Noch bin ich ein fixer Bestandteil ihres Lebens, weil sie noch jung ist und diese Momente des Ausbruchs sind kurz und auf bestimmte Bereiche reduziert, aber sie werden größer. Noch braucht sie den Luftkuss beim Abschied am Schultor, aber nur noch versteckt, so dass es niemand mehr sieht, aber bis zur Klasse darf ich sie nicht mehr begleiten und lange stehen bleiben darf ich auch nicht mehr. Irgendwann geht sie dann ganz alleine aus dem Haus in der Früh, so wie mein Sohn. Und auch wenn ich zumindest Abends immer noch ein Buch vorlesen muss, weiß ich doch schon jetzt, dass sie irgendwann darauf verzichten wird mich mitzunehmen auf die Reise in die Welten der Wunder.

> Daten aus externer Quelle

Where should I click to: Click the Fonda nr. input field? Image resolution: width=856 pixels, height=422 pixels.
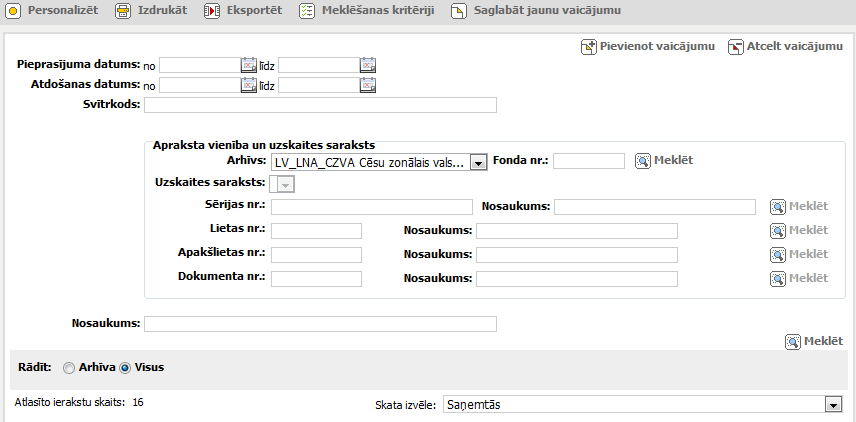[588, 161]
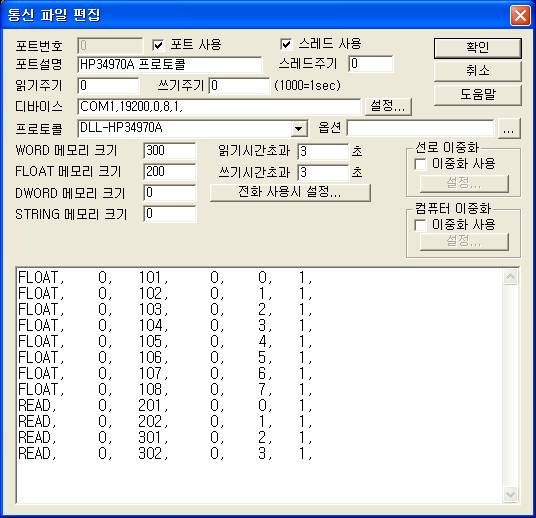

Noch begleiten wir Momo, Alice und all die anderen gemeinsam, aber bald höre ich nur noch ein gemurmeltes „Gt ncht“ und das wars dann. Keinen Kuss auf die Stirn, keine letzte Umarmung, kein Winken wenn ich das Zimmer verlasse. Dem Stoffhund muss ich eh kein Bussi mehr geben und dieses Weniger wird dann zu einem Mehr werden. Einem Mehr Zeit mit mir selbst und ich fürchte ich laufe Gefahr diese Zeit zu sehr mit der Sehnsucht nach dem Vergangenen zu füllen. Das heißt, ich muss mir wohl etwas überlegen, sonst sitze ich irgendwann auf der Couch, umgeben von fünf Hunden und sieben Katzen.

2 Kommentare Gib deinen ab

  1. Juristin sagt:

    Oh weh, was für ein schöner Artikel…. bin jetzt ja schon ganz wehmütig, wenn die kleine und die große Liebe davonziehen werden…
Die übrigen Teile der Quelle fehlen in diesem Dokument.